The bacteria is spread through airborne droplets released into the air by coughing or sneezing, or exchanged through close contact. According to the CDC, 5-70% of healthy adults are carry Streptococcus pneumoniae bacteria in their throats at any given time.
Who is at risk?
Prevnar 13® vs. Pneumovax 23®?
Prevnar 13® has been shown to provide the best immune response to the 13 most common strains of Streptococcus pneumoniae. To provide additional coverage, it is recommended that you receive the Pneumovax 23® as well. This gives you protection against even more of the possible strains of pneumonia.
Who should get the vaccine?
Prevnar 13® is routinely given to children at 2, 4, 6, and 12-15 months of age. It is also recommended for children and adults 2-64 years of age with at risk health conditions, and all adults aged 65 and older.
At risk health conditions include:
- Chronic illnesses (lung, heart, liver, or kidney disease; asthma; diabetes; or alcoholism)
- Those that weaken the immune system (HIV/AIDS, cancer, or damaged/absent spleen)

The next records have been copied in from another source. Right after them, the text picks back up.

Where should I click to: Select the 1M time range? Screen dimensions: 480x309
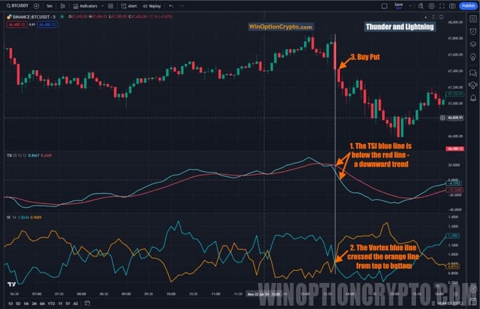pyautogui.click(x=26, y=302)
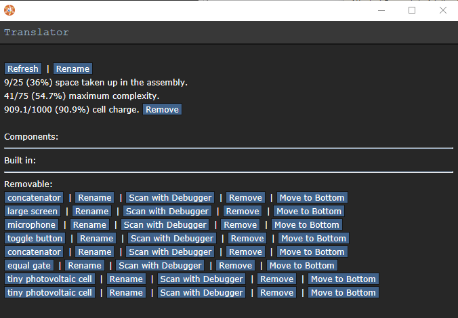This screenshot has height=318, width=458.
Task: Rename the Translator assembly at top
Action: tap(72, 68)
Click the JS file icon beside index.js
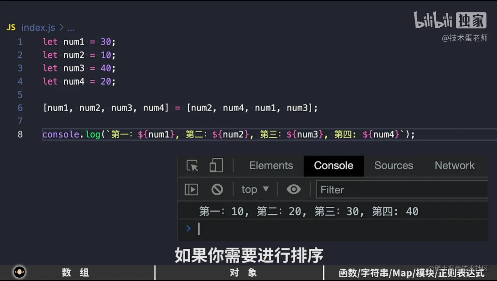The height and width of the screenshot is (281, 497). coord(11,27)
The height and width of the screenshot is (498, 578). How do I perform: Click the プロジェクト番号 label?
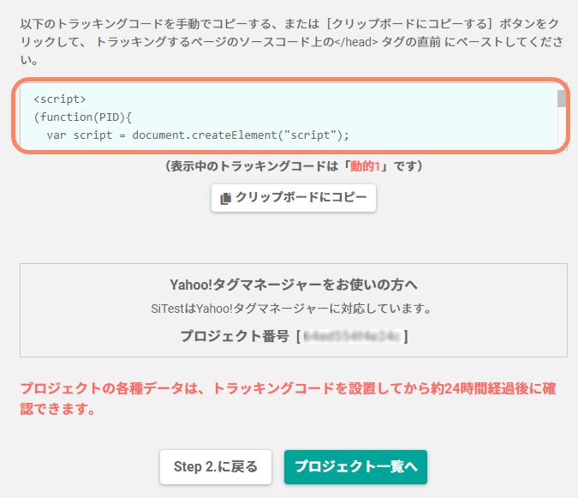pos(235,336)
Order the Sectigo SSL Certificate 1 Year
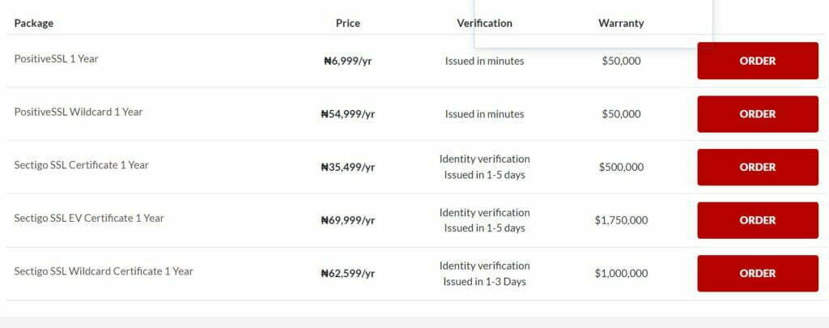Image resolution: width=829 pixels, height=328 pixels. 758,167
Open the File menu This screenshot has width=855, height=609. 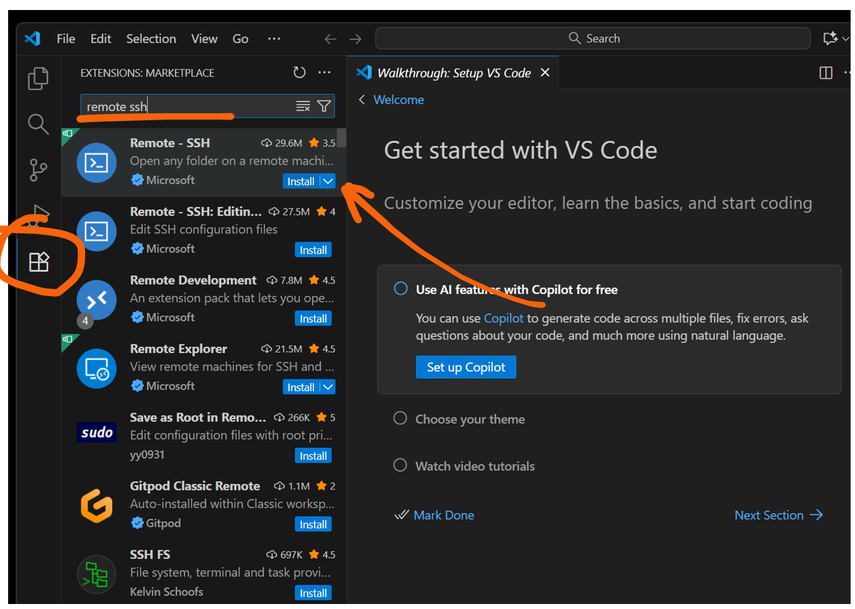65,38
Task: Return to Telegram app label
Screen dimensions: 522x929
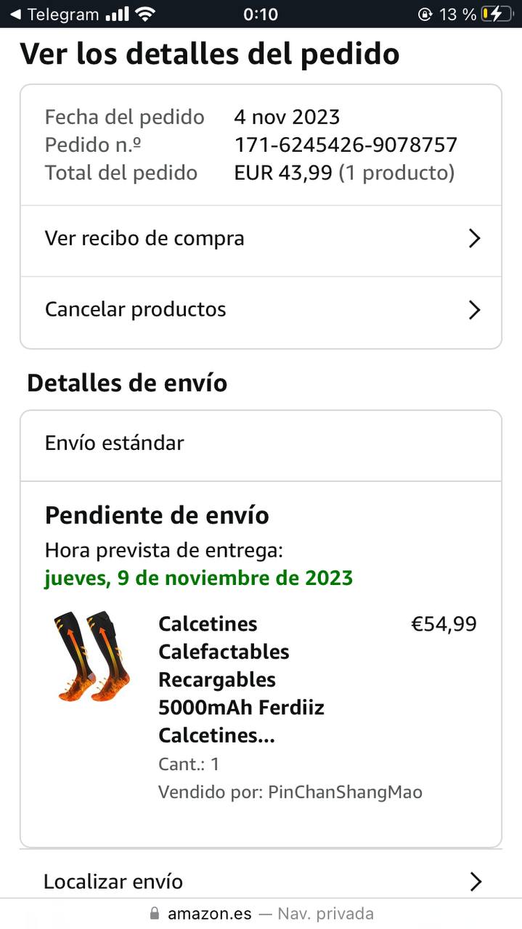Action: click(x=62, y=15)
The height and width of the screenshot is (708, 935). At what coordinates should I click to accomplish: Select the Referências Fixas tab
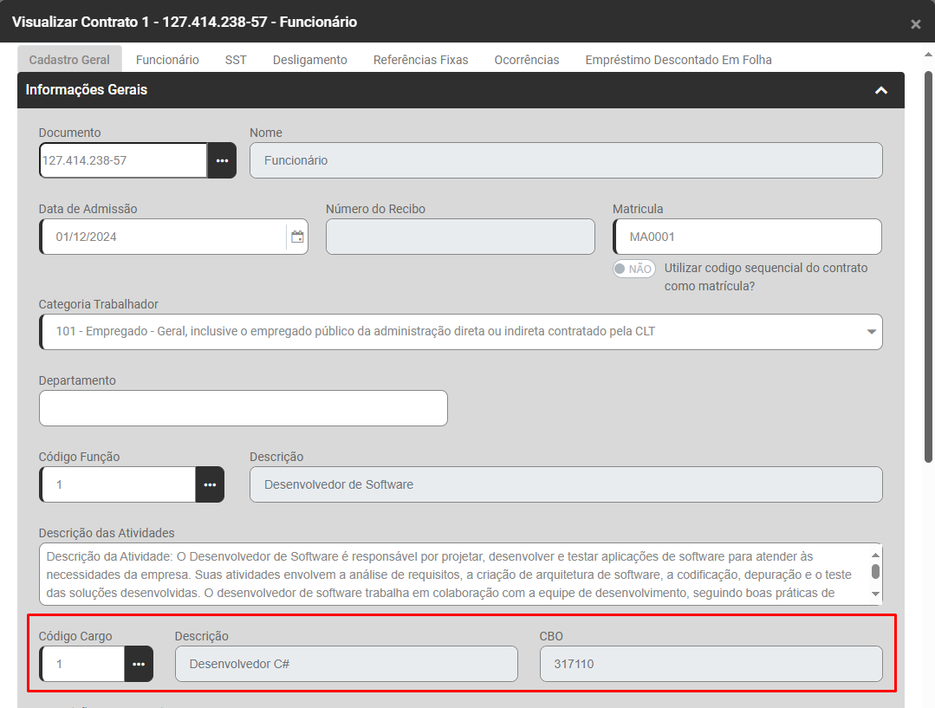point(420,60)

- Living in nursing homes or other long-term care facilities
- Cochlear implants or cerebrospinal fluid (CSF) leaks
- Cigarette smokers
Which is best for you?
Here are the recommendations on when to get Prevnar 13 and when to get Pneumovax 23 in those aged 65 and older:
- If you have never had either vaccine:
- -Get Prevnar 13 once you are 65 or older then get Pneumovax 23 ≥ one year later
- If you received Pneumovax 23 once you were 65 or older:
- Follow up in ≥ 1 year for your Prevnar 13
- If you received Pneumovax 23 before you were 65:
- Follow up in ≥ 1 years once you turn 65 for your Prevnar 13
- Then get another Pneumovax 23 at least 1 year after the Prevnar 13
Side effects of the vaccine?
As with most injections, the commonly reported side effects are injection site reactions such as redness, swelling, and pain at the injection site. This should resolve on its own within a few days.